Wie so eine Zusammesetzung endet, habe ich schon bei C-Filmen wie "Butterfly Effect 2" und "Final Destination 3" gesehen.
Wie schlecht kann es also werden?
Fest steht: Die Formel "Fortsetzung x neuer Regisseur + neuer Cast = Totalflop" geht hier überhaupt nicht auf. Im Gegenteil, ich bin einfach nur positiv überrascht und von den Socken.

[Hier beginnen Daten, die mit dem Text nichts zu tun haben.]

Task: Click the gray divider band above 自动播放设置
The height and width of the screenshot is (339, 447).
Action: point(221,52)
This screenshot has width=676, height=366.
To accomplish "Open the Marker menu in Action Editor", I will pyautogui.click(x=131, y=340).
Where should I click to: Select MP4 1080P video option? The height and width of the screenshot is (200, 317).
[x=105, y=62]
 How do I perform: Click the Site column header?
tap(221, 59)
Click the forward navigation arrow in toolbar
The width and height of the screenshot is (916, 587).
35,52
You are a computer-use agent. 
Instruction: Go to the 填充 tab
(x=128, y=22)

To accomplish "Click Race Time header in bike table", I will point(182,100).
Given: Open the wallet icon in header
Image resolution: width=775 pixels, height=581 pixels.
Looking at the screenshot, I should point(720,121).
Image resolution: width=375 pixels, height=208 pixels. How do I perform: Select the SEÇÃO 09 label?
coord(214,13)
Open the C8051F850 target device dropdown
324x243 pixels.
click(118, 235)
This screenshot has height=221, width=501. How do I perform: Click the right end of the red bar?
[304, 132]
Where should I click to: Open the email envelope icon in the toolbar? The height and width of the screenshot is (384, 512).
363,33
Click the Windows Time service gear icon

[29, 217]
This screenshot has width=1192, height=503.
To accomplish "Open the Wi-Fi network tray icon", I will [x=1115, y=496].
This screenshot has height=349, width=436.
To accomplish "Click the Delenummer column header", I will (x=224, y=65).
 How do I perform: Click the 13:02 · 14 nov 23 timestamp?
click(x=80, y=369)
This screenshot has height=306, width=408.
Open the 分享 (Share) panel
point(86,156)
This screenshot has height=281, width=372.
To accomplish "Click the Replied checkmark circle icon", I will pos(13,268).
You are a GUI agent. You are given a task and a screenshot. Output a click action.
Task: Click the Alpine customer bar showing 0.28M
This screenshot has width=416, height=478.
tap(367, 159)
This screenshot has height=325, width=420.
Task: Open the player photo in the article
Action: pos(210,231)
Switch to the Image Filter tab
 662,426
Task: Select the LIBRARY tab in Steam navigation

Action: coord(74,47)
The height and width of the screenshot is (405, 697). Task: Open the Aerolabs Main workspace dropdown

Zur Handlung: Die mittellose Andie ist leidenschaftliche Straßentänzerin und schwänzt regelmäßig die Schule. Ihr Leben gehört seit dem Tod ihrer Mutter der "410", beste HipHop-Gang der Stadt. Ihr alter Kumpel Tyler (Channing Tatum, Hauptdarsteller von "Step Up"!) überredet sie, auf seine alte Schule zu gehen und professionelle Tänzerin zu werden. Dort angekommen lernt Andie den charmanten Chase kennen und wird kurzerhand von ihrer Gang gefeuert. Mit ihren neuen Freunden, allesamt Schulaußenseiter wenn auch super talentiert, gründet Andie eine neue Gang und tritt schließlich im Wettkampf gegen "410" an...
Die Story ist nicht neu, aber vorhanden, so wie es bei Fortsetzungen sonst oft nicht der Fall ist. Was mich, neben den guten Darstellern, absolut vom Hocker gehauen hat, sind die Tanzchoreographien. Die sind nämlich auführlicher, länger, anspruchsvoller und mitreißender als in jedem anderen Film, den ich bisher aus diesem Genre gesehen habe. Dedhalb kann man sich den Film auch immer wieder anschauen. Ob ein spontaner Freestyle Dance treppaufwärts von Andies Kumpel Moose oder der Kampf Andie gegen Tyler im Club, alle Tanzszenen- und Schritte sind erstklassig. Der finale Tanz von Andies neuer Gang im prasselnden Regen auf der Straße toppt einfach alles. Und auch der Soundtrack ist wieder erstklassig. Zwar gibt es einige Rap-Kracher von T-Pain und Missy Elliott, jedoch steht hier diesmal eher souliger R&B à la Akon und Cassie im Vordergrund. Übrigens: die eben erwähnte Cassie spielt auch eine kleine Rolle im Film.
Fazit: Vorurteile ablegen und der Fortsetzung eine Chance geben! Wer sich gerne Tanzchoreos ansieht oder auf HipHop-Dance steht, muss den Film einfach gesehen haben.